Tolva addresses the anxieties which attend "our culture's slow
passage from print to electronic textuality." He begins by
looking at the similarities between Plato's arguments against the
written word in the Phaedrus and modern arguments against
the electronic word. Our fear that hypertext will stifle or
control rather than liberate thought is a typical reaction in the
face of technology's "most recent novum monstrum."
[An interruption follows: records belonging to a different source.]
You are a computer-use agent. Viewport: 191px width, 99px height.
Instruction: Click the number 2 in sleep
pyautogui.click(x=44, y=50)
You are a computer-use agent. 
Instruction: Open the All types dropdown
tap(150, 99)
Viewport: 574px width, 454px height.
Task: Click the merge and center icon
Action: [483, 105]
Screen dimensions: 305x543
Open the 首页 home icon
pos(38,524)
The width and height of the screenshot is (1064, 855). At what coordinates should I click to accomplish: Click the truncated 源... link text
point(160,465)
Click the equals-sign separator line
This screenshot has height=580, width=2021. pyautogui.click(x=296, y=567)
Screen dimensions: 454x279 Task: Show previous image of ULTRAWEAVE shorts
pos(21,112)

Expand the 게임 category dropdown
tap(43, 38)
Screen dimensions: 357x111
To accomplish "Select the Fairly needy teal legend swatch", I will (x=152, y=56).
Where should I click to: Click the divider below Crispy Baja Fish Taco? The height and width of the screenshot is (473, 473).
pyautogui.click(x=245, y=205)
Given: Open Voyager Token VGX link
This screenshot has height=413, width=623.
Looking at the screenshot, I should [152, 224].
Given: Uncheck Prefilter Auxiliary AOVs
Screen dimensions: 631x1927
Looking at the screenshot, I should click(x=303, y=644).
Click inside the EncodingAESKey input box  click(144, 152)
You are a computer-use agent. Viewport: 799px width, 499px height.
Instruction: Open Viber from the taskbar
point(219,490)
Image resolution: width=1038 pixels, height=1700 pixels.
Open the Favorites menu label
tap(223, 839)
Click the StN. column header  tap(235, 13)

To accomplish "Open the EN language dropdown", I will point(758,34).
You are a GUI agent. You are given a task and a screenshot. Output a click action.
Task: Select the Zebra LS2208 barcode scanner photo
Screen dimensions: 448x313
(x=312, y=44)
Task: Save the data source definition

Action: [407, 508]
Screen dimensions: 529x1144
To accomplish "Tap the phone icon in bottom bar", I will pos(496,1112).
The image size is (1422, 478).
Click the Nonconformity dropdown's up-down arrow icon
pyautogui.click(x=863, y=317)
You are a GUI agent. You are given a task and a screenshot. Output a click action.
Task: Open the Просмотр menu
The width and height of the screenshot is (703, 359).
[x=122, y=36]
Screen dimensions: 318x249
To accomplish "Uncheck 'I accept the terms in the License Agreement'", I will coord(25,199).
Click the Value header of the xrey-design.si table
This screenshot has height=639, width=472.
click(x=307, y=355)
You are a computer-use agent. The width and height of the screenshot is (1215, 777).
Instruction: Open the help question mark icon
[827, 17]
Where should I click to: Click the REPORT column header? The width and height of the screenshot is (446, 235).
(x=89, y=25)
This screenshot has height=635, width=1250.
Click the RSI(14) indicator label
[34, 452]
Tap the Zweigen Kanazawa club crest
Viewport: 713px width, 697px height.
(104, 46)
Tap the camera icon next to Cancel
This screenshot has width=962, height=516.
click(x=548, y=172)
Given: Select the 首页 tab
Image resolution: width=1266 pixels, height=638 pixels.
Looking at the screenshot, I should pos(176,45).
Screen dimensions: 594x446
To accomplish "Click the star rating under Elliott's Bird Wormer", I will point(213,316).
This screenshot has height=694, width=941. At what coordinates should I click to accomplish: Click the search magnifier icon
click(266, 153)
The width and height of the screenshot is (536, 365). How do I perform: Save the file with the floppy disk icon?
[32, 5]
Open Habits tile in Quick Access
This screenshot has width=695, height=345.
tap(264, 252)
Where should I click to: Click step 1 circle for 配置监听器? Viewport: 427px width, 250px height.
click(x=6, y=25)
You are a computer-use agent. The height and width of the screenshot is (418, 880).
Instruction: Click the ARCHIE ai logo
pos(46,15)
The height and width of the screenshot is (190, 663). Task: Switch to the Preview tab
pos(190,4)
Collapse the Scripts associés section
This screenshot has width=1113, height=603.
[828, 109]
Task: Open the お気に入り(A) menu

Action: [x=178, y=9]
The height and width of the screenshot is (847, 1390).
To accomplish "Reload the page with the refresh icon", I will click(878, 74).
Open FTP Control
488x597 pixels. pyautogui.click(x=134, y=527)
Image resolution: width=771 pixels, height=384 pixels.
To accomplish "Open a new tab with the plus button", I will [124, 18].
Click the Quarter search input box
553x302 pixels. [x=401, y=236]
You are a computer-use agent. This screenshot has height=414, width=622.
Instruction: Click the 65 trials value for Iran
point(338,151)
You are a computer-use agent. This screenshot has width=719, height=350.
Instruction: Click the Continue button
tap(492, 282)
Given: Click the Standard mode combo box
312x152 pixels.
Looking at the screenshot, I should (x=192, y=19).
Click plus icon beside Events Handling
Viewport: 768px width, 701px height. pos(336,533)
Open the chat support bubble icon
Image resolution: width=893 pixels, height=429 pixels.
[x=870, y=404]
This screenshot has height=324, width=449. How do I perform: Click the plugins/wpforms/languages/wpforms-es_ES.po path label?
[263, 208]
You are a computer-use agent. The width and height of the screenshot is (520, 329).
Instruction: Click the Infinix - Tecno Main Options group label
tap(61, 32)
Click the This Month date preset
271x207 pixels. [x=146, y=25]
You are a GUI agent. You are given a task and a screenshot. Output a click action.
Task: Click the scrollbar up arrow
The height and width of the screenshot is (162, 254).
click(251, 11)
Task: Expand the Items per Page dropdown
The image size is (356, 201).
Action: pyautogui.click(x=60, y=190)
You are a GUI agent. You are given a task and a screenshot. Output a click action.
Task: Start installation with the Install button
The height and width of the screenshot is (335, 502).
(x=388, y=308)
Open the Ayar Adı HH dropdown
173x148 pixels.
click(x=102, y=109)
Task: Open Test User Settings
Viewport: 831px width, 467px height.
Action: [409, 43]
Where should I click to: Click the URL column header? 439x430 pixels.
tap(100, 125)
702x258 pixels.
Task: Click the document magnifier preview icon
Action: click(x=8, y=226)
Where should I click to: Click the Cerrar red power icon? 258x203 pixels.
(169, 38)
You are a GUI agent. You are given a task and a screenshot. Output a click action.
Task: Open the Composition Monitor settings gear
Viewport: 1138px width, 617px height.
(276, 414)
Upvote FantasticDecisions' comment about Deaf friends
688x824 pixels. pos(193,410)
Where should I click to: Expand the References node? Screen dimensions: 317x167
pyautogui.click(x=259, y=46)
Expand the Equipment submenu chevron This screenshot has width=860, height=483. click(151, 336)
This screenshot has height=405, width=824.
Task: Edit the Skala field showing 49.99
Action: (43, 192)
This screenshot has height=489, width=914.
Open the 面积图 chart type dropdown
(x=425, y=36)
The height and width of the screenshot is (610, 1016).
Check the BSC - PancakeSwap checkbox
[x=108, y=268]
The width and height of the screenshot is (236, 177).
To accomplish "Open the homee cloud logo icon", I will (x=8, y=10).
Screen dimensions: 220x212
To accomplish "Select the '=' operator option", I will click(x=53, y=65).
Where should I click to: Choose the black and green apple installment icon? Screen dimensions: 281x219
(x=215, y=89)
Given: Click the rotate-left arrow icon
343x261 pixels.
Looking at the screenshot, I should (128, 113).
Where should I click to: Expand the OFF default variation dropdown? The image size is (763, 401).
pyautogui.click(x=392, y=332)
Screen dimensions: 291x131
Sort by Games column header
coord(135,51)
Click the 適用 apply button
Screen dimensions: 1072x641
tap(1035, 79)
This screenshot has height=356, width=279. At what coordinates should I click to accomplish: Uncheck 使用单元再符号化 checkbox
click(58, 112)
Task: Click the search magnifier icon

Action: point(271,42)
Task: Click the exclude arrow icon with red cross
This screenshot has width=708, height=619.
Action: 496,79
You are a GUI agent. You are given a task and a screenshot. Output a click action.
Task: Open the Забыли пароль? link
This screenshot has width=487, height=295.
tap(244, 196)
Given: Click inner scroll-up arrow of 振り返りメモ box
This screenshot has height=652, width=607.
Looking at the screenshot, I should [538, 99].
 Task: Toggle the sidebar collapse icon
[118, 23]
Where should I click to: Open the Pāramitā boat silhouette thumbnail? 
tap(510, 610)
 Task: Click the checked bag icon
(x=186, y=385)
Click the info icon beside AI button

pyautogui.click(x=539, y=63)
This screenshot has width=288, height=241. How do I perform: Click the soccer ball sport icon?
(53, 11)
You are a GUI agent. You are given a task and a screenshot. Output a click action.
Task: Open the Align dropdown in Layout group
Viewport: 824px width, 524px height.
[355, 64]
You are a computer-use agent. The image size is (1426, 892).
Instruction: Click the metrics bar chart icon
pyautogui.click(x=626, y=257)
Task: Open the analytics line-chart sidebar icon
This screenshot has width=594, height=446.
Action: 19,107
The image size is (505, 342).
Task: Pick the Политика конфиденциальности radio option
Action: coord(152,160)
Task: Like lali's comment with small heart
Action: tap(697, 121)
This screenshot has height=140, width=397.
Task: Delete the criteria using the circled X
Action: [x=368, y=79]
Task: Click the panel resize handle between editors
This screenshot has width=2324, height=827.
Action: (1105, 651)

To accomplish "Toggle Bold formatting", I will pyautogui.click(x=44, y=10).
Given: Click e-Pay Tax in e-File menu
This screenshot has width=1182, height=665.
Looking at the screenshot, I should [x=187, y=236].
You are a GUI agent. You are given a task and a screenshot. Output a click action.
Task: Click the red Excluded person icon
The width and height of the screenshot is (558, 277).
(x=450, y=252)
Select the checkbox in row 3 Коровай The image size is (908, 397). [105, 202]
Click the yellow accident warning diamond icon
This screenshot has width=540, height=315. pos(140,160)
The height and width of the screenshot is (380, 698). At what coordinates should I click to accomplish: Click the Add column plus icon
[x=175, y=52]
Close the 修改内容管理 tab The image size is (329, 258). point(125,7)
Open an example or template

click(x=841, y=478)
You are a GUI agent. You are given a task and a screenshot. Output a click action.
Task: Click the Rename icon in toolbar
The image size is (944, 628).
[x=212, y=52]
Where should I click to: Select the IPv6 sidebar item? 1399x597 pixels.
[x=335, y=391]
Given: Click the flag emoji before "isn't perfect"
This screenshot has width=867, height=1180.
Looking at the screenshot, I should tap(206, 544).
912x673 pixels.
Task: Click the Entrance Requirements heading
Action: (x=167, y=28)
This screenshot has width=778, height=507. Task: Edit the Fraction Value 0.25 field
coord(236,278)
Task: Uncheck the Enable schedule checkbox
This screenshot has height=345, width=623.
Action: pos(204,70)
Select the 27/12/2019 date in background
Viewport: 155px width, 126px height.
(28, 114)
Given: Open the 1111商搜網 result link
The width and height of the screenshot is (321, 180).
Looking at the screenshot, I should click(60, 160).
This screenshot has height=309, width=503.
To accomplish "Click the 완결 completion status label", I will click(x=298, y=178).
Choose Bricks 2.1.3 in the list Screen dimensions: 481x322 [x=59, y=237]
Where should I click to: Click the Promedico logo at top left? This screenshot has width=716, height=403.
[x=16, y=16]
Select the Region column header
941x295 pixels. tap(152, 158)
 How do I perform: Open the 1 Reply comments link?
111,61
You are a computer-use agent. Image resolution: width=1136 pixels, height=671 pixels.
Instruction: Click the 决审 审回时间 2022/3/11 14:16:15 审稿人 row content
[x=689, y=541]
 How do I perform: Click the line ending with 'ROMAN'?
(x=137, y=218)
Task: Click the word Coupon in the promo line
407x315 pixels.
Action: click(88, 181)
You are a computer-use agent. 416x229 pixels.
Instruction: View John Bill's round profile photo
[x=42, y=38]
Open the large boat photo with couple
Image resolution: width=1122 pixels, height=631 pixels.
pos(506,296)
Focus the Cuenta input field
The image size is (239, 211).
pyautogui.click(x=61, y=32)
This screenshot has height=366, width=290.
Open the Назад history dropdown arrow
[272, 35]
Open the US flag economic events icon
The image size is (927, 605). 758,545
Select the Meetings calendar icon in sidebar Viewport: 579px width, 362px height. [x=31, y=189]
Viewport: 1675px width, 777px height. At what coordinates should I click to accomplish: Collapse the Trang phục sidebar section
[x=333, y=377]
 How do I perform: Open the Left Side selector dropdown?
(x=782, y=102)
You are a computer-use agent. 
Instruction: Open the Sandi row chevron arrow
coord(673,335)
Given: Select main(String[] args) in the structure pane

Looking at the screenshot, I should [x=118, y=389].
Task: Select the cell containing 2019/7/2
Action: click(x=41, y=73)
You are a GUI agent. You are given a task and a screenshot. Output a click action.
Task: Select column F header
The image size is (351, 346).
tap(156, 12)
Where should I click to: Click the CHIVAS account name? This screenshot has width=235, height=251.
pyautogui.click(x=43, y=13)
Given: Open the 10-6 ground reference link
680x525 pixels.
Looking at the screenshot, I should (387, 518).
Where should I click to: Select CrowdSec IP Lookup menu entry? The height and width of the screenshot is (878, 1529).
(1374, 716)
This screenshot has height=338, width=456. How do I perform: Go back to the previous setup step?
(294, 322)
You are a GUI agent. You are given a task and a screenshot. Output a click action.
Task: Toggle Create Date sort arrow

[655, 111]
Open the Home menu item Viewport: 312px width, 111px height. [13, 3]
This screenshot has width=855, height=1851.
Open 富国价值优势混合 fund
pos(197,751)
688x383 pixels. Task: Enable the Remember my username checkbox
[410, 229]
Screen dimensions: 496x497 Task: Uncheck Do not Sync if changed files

Anxiety also focusses on the "fear of pollution" within
scholarship. What happens to scholarly standards when publishing
a work in electronic form requires considerably less effort than
submitting a printed text? Tolva moves on to discuss the fuzzy
boundaries between verbal and non-verbal representation within
electronic text. He uses W. J. T. Mitchell's definition of
ekphrasis to describe the visual ways in which one
experiences electronic text. A sort of "ekphrastic fear"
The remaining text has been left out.